= CUPLIKAN TEKS =
++++++++++

Panca Maha Bhuta terdiri atas:
1). Ether (akasa)
2). Gas/api (Bayu)
3). Sinar cahaya (Teja)
4). Zat cair (Apah)
5). Zat padat (Prhtiwi)
Kelima unsur zat alam tersebut berbentuk PARAMA ANU (atom-atom). Panca Maha Bhuta inilah yang mengolah diri secara evolusi, sehingga terjadilah alam semesta ini yang terdiri pula dari Brahmanda-brahmanda seperti matahari, bulan, bintang-bintang dan planet-planet termasuk bumi kita ini. Semuanya itu terdiri atas tujuh lapisan dunia, yakni:
1). Bhur-loka (Manussa-loka)
2). Bhuwah-loka (Pitra-loka)
3). Swah-loka (Swarga/Dewa-loka)

++++++++++

= TUJUAN 1 =
Terjemahkan kalimat "Kelima unsur zat alam tersebut berbentuk PARAMA ANU (atom-atom)." dari teks tentang Panca Maha Bhuta ke dalam bahasa Inggris.
= TUJUAN 2 =
Tuliskan ulang bagian teks tentang Panca Maha Bhuta antara "3). Sinar cahaya" dan "1). Bhur-loka (Manussa-loka)", inklusif, dengan menukar "alam semesta" menjadi "jagat raya".
= TUJUAN 3 =
Menurut teks tentang Panca Maha Bhuta, lapisan dunia mana yang juga disebut Pitra-loka?
Materi ini tidak dipakai dalam pengerjaan tugas apa pun.

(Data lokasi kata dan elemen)
++++++++++

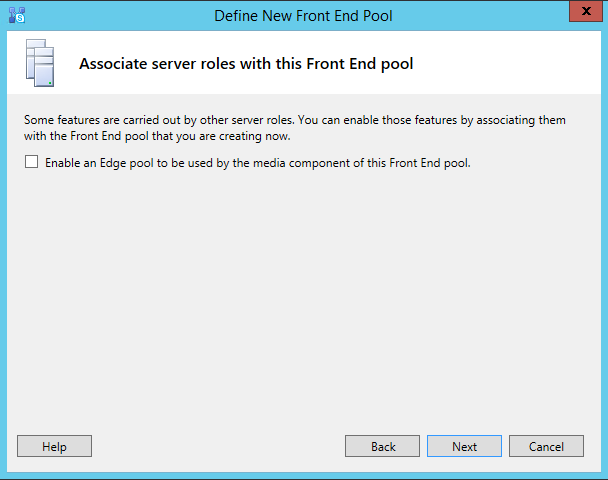Go to the previous step with Back

[383, 446]

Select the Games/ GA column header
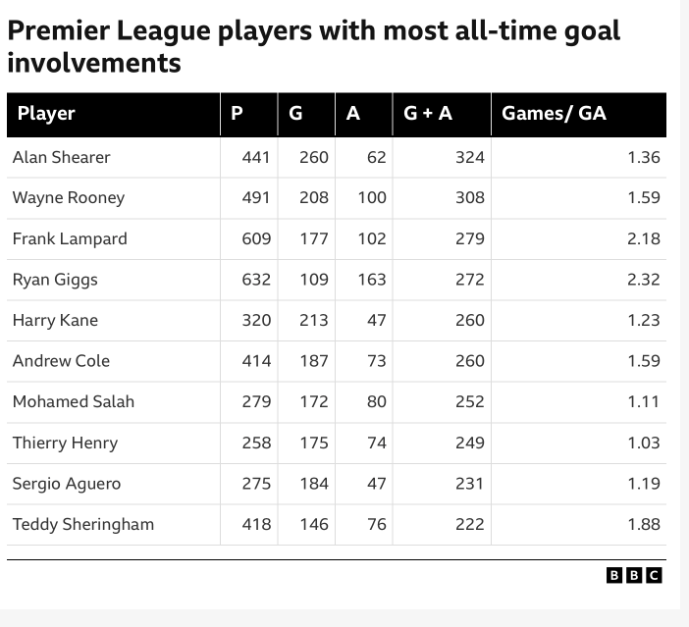pos(554,113)
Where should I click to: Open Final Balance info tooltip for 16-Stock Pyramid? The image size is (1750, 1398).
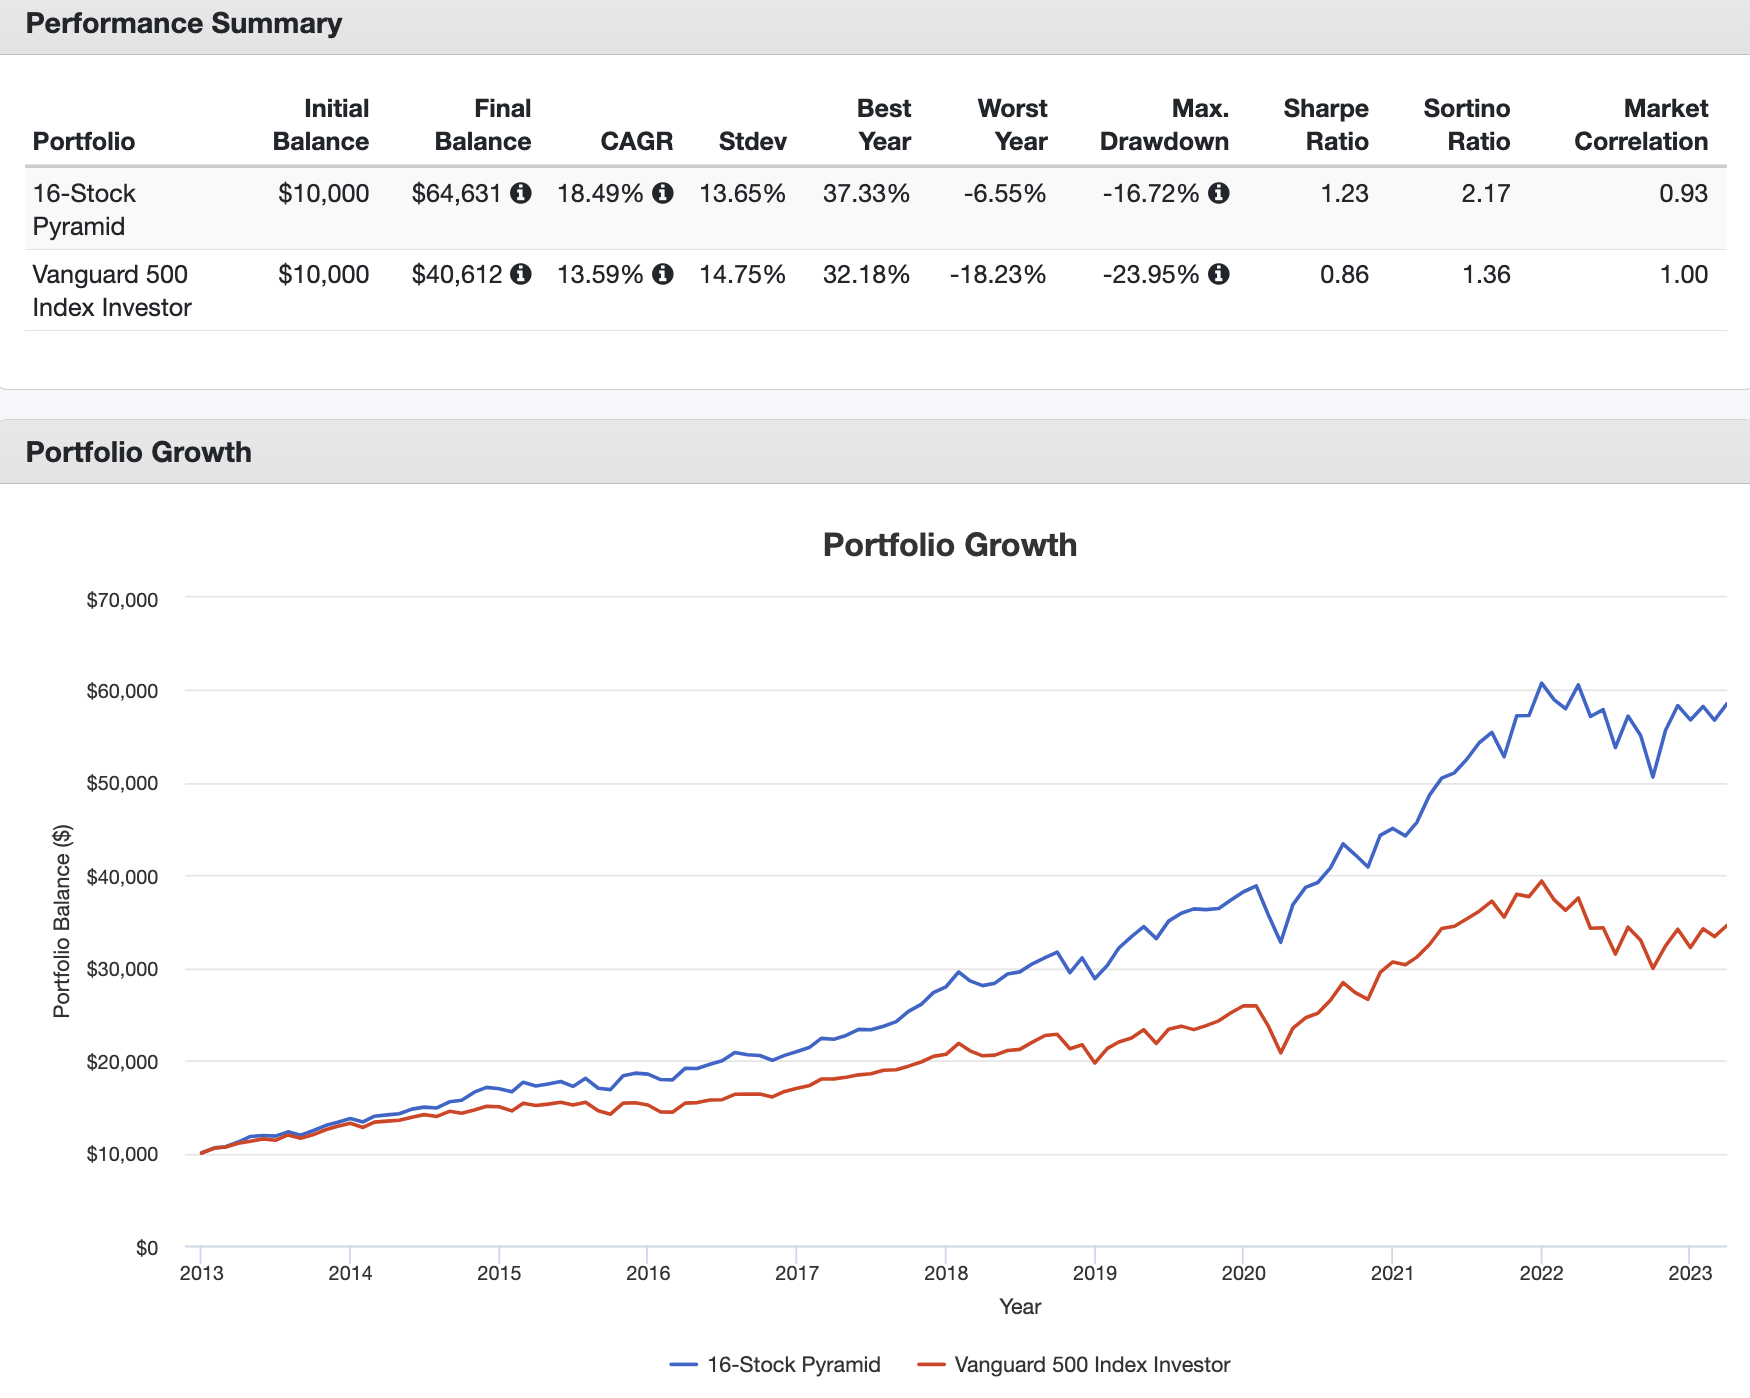(x=521, y=194)
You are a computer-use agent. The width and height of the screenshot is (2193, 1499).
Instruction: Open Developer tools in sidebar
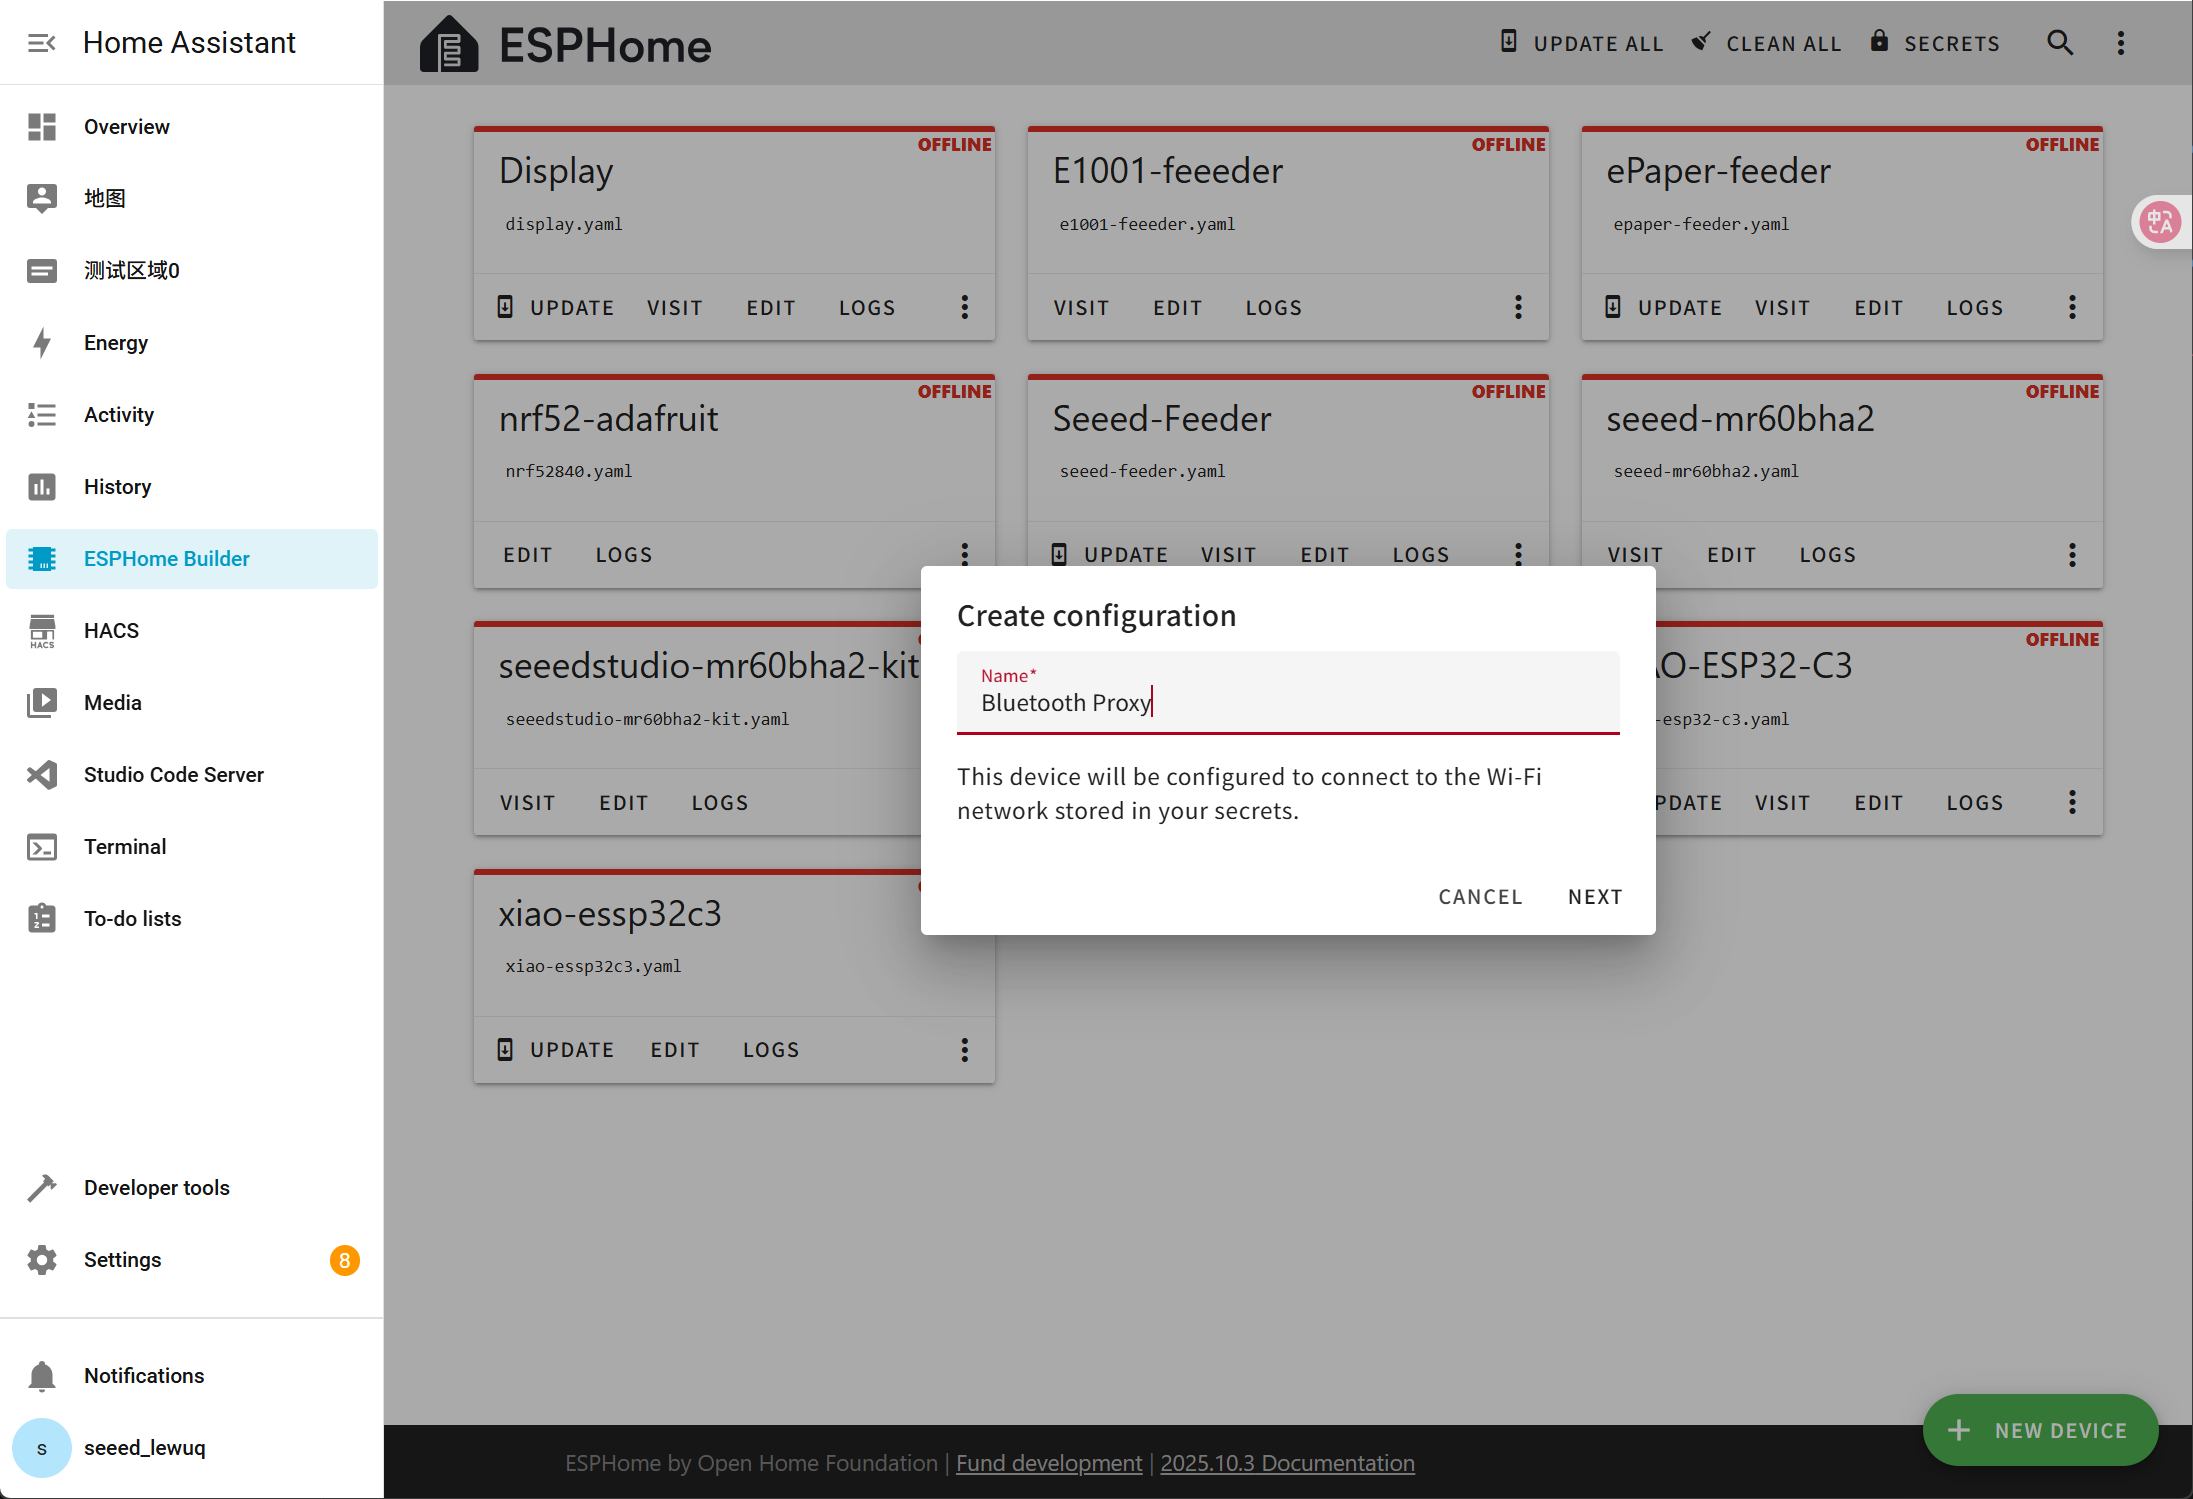(x=156, y=1188)
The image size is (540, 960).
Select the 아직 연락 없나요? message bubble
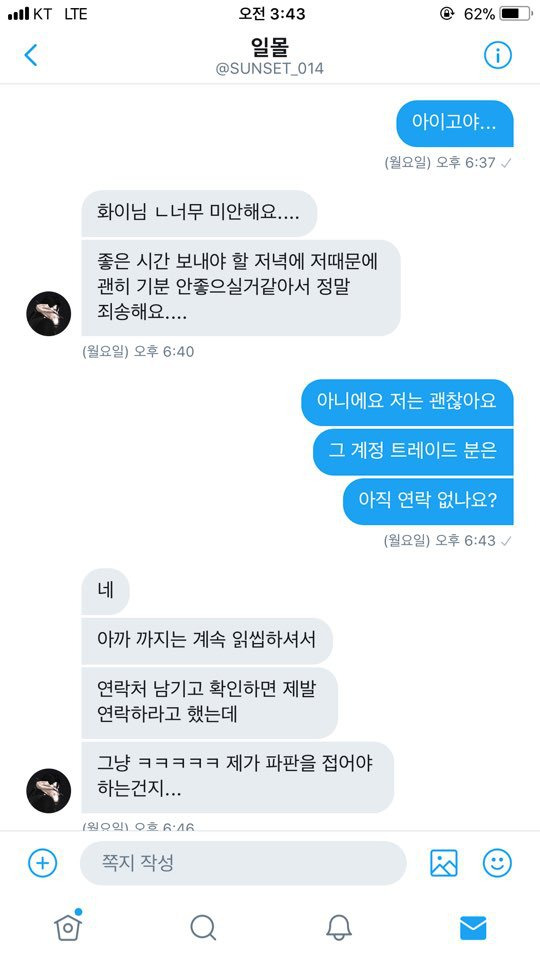[x=427, y=501]
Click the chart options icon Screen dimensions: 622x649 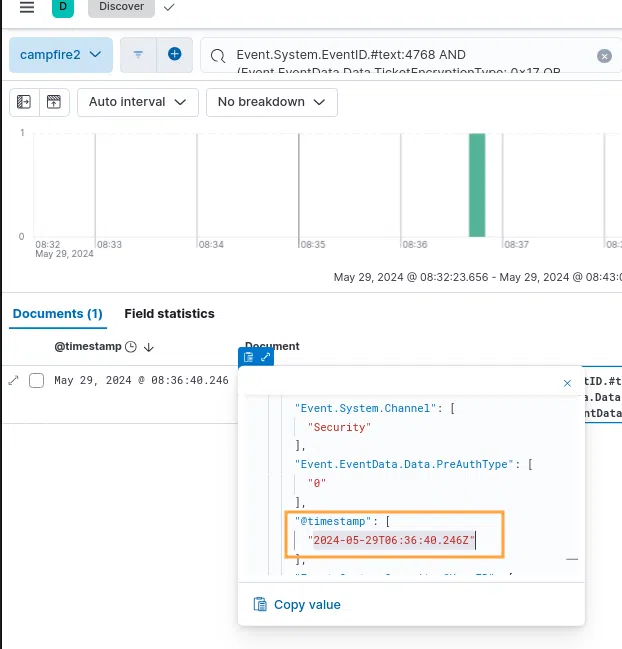coord(54,102)
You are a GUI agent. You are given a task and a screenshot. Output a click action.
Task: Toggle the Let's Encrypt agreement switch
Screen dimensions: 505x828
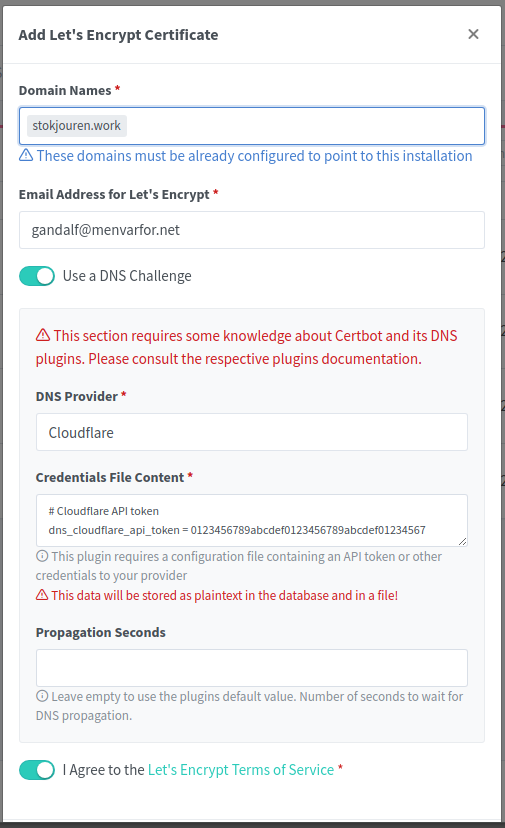37,770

++++++++++

= PEMECAHAN MASALAH 1 =
The five elements of natural matter take the form of PARAMA ANU (atoms).

= PEMECAHAN MASALAH 2 =
3). Sinar cahaya (Teja)
4). Zat cair (Apah)
5). Zat padat (Prhtiwi)
Kelima unsur zat alam tersebut berbentuk PARAMA ANU (atom-atom). Panca Maha Bhuta inilah yang mengolah diri secara evolusi, sehingga terjadilah jagat raya ini yang terdiri pula dari Brahmanda-brahmanda seperti matahari, bulan, bintang-bintang dan planet-planet termasuk bumi kita ini. Semuanya itu terdiri atas tujuh lapisan dunia, yakni:
1). Bhur-loka (Manussa-loka)

= PEMECAHAN MASALAH 3 =
Bhuwah-loka.